The Best American Short Stories 2015

This year's Best American Short Stories anthology was guest-edited by one of my favorite short story writers, T.C. Boyle, who has had many stories appear in these collections over the years. Therefore I was surprised that I thought this one was a let-down, with hardly any stories that are like Boyle's. I guess it may be true that an artist of any type always thinks that what are other people are doing are much better than what they do.

I'd like to accentuate the positive, though, and focus on the stories I did like, which tend to be comic and with a plot that is easily followed. Therefore, my favorite story is "Unsafe at Any Speed," by Laura Lee Smith, that follows a hum-drum dental equipment salesman on an adventure that takes him to southern Florida to buy a Corvair. Along the way he has an affair with a receptionist. It's the kind of story I wish I would have written, and has great opening lines: "The day after his forty-eighth birthday was the same day Theo Bitner's seventy-five-year-old mother friended him on Facebook. It was also the same day his wife told him needed to see a doctor. Or a therapist. 'It's your mood,' she said. 'It sucks.'" And a great closing line: "But the devil was in the back seat, keeping time to the music."

Other stories I liked were Kevin Canty's "Happy Endings," in which a widowed rancher discovers the joys of a Asian massage parlor, and Ben Fowlkes' "You'll Apologize If You Have To," which has another great opening line (sometimes that's half the battle in writing a story): "Wallace went all the way to Florida to fight a Brazilian middleweight he'd never heard of for ten thousand dollars. That's what it had come to."

On the next tier I put "Jack, July," by Victor Ladata, about a homeless meth addict. There are some sentences that sing: "Soon, he knew, the freak would come, the soul-suck, if he didn't get one of two things: more crystal or a sound sleep--both of which would require money, because sleep, at this point, wouldn't be free. It would cost a bottle of grain or a six-pack or a pill.

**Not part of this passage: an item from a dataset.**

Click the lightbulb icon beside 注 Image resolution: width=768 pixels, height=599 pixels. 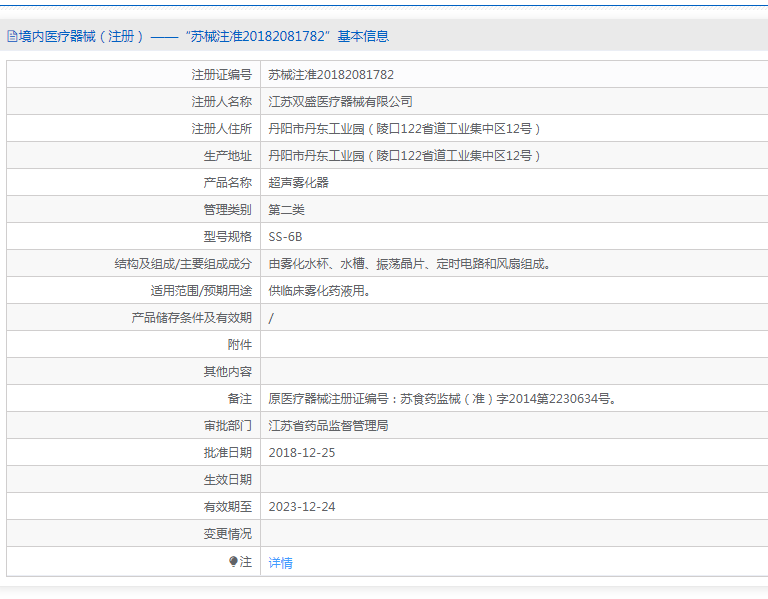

Sometimes he wondered why a person couldn't just hit himself over the head with a rock."

Two stories deal with missing or ill children. One is "Thunderstruck," by Elizabeth McCracken, which sees a family take their two daughters for a vacation in Paris but one of them has a catastrophic injury. I liked much of this story, but it kind of petered out. The part about them sight-seeing in Paris was fun, with lines like this: "In the morning they discovered that the interior walls were so thin that they could hear, just behind the headboard, the noise of M. Petit emptying his bladder as clearly and if he's been in the same room. It was a long story, the emptying of M. Petit's bladder, with many digressions and false endings."

Another child in jeopardy story is Colum McCann's "Sh'khol," which has a single mother raising an autistic child on the west coast of Ireland. It's a beautiful story, but one can't help but roll the eyes a bit when the crux of the conflict is revealed when the boy goes missing, along with his diving suit.

Other stories with a thumbs up are "About My Aunt," by Joan Silber; "Mr. Voice," by Jess Walter; and "The Big Cat," by Louise Erdrich, which has as it's central theme snoring. Stories I didn't care for were "Fingerprints," by Justin Bigos, and "The Fugue," by Arna Bontemps Hemenway, a war story that I found obtuse.